EuroLLM-9B Aims to Improve State of the Art LLM Support for European Languages

EuroLLM-9B is an open-source large language model built in Europe and tailored to European languages, including all the official EU languages as well as 11 other non-official albeit commercially important languages. According to the team behind it, its performance makes it one of the best European-made LLM of this size.

EuroLLM-9B is the second LLM created within the EuroLLM initiative, coming a few months after the smaller EuroLLM-1.7B.

The key component in EuroLLM-9B to make its performance stronger for European languages is the tokenizer, which was built using a vocabulary of 128,000 word pieces belonging to European languages. The model was pre-trained on approximately 4 trillion tokens using the GPU infrastructure provided by the Barcelona-based MareNostrum5 supercomputer.

In the post-training phase, the EuroLLM team used publicly available datasets to fine-tune it and make it capable of handling multi-turn conversations and behave as an instruction-following model. One of the goals of the team was showing the model suitability to be fine-tuned for specific use case.

According to the team, the model excels at translating texts across all supported languages, a task in which it outperforms Gemma-2-9B–IT and Aya-expanse-8B.

To assess the model performance, the team ran benchmarks both in English and in EU languages.
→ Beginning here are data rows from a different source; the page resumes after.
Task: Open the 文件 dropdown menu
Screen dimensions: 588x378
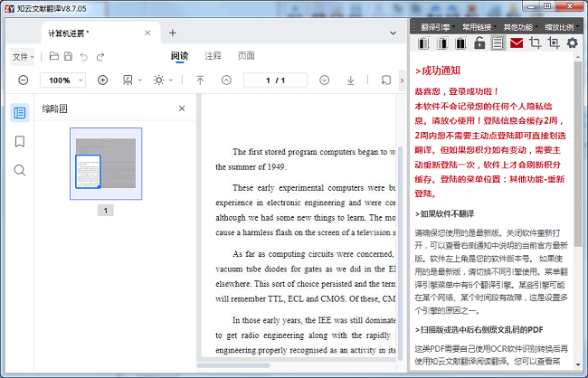Action: pyautogui.click(x=24, y=56)
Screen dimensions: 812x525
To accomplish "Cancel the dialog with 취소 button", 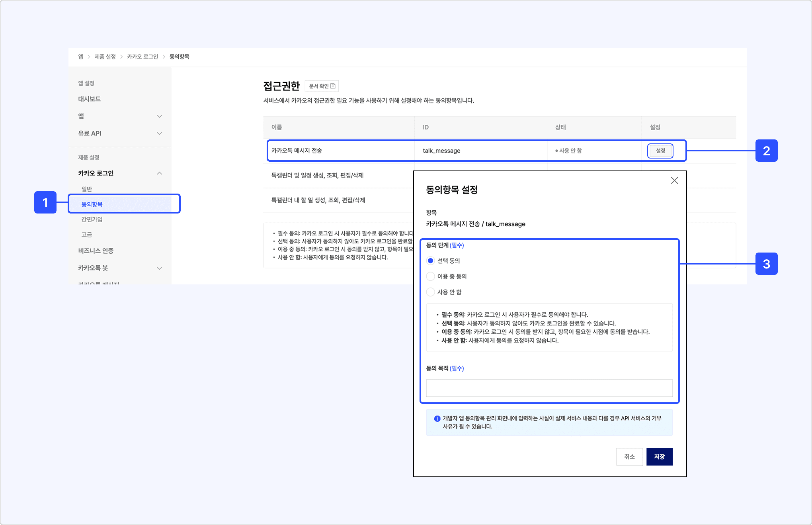I will 629,456.
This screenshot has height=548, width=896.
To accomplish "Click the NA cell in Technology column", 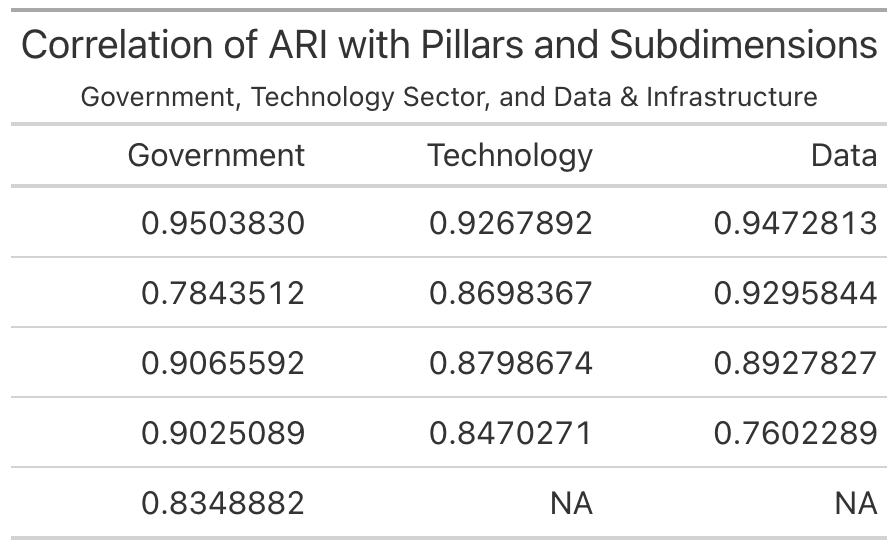I will (571, 503).
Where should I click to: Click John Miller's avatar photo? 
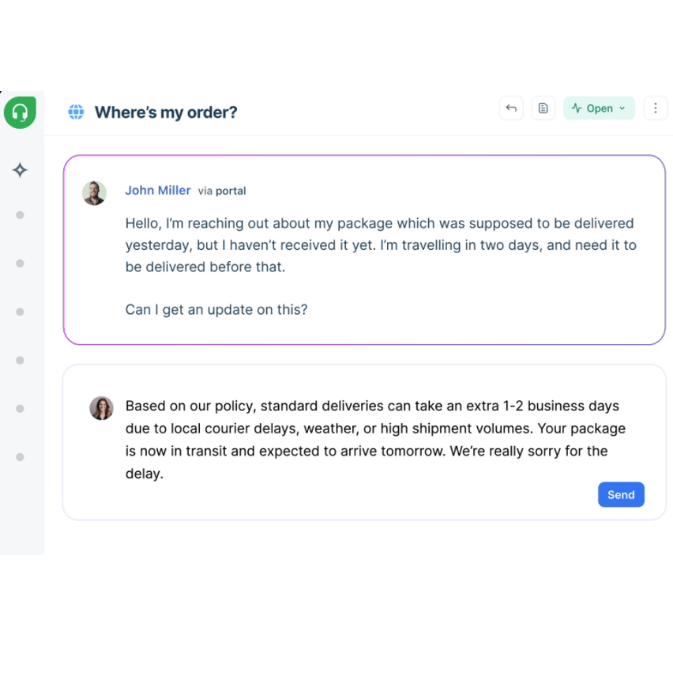[x=94, y=193]
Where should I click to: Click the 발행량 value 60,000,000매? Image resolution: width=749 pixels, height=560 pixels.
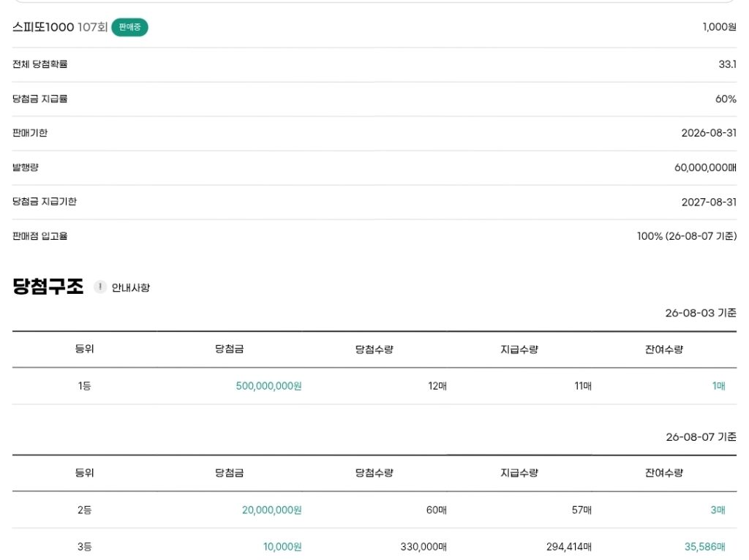tap(705, 167)
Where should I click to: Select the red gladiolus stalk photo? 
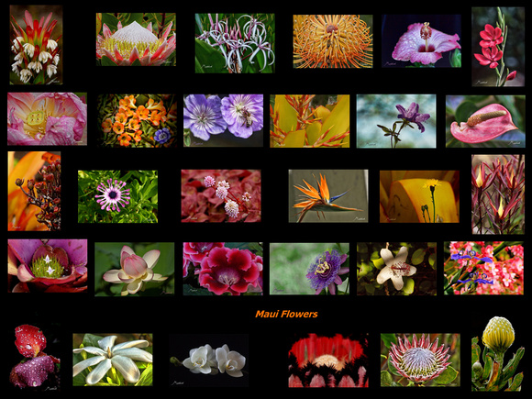click(x=498, y=47)
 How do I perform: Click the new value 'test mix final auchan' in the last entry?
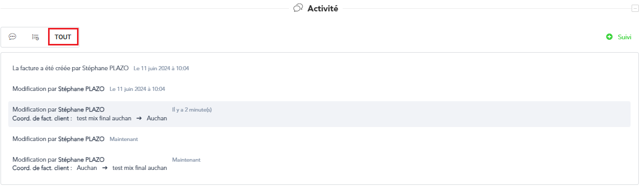pos(140,168)
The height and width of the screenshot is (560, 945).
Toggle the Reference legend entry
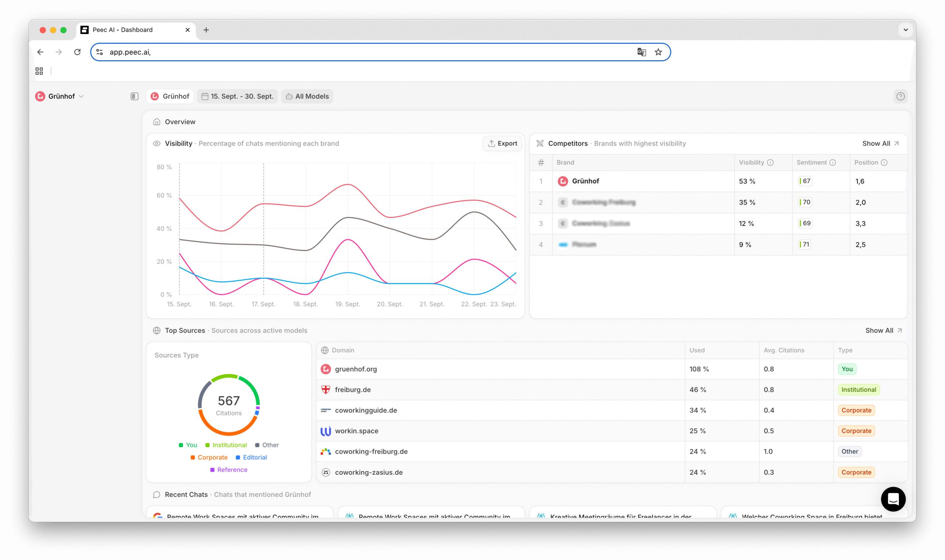(228, 469)
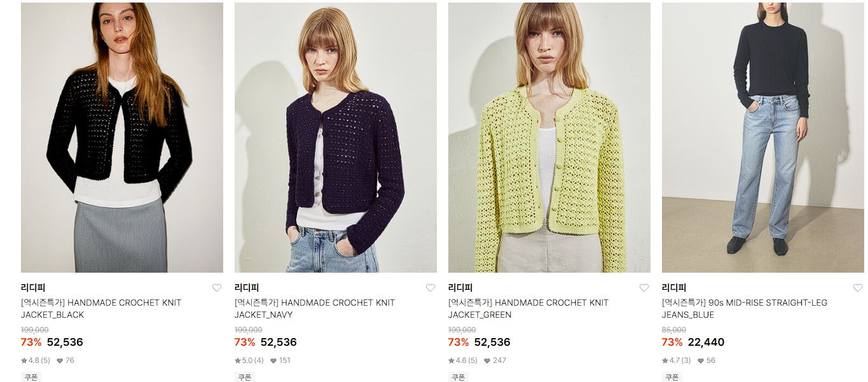This screenshot has height=382, width=868.
Task: Click the likes heart showing 151
Action: (273, 361)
Unsurprisingly, for European languages, EuroLLM outperforms both European models, such as Mistral-7BV, Salamandra-7B, and others, as well as non-European languages, including LLama-3.1-8B, Qwen-2-5-7B, and others, with Gemma-2-9B achieving comparable results. For English languages, EuroLLM-9B shows good performance, on a par with Mistral-7B.

As expected, a 9B model cannot match the performance of a 70B model. However, the scores are very good and come remarkably close to the larger models, especially when using a beam size of 4.

The model is available on Hugging Face, where you can run it as shown in the following snippet:

from transformers import AutoModelForCausalLM, AutoTokenizer

model_id = "utter-project/EuroLLM-9B-Instruct"
tokenizer = AutoTokenizer.from_pretrained(model_id)
model = AutoModelForCausalLM.from_pretrained(model_id)

messages = [
    {
        "role": "system",
        "content": "You are EuroLLM --- an AI assistant specialized in European languages that provides safe, educational and helpful answers.",
    },
    {
        "role": "user", "content": "What is the capital of Portugal? How would you describe it?"
    },
    ]

inputs = tokenizer.apply_chat_template(messages, tokenize=True, add_generation_prompt=True, return_tensors="pt")
outputs = model.generate(inputs, max_new_tokens=1024)
print(tokenizer.decode(outputs[0], skip_special_tokens=True))

As several Reddit users point out, the need for open-source models tailored to European languages is real, since even larger models like Llama 3.3 70B may perform unsatisfactorily, not to mention the cost of fine-tuning it. 

The EuroLLM team is already at work on a larger version of the model, to make it more competitive with larger models, but has not clarified when it could become available.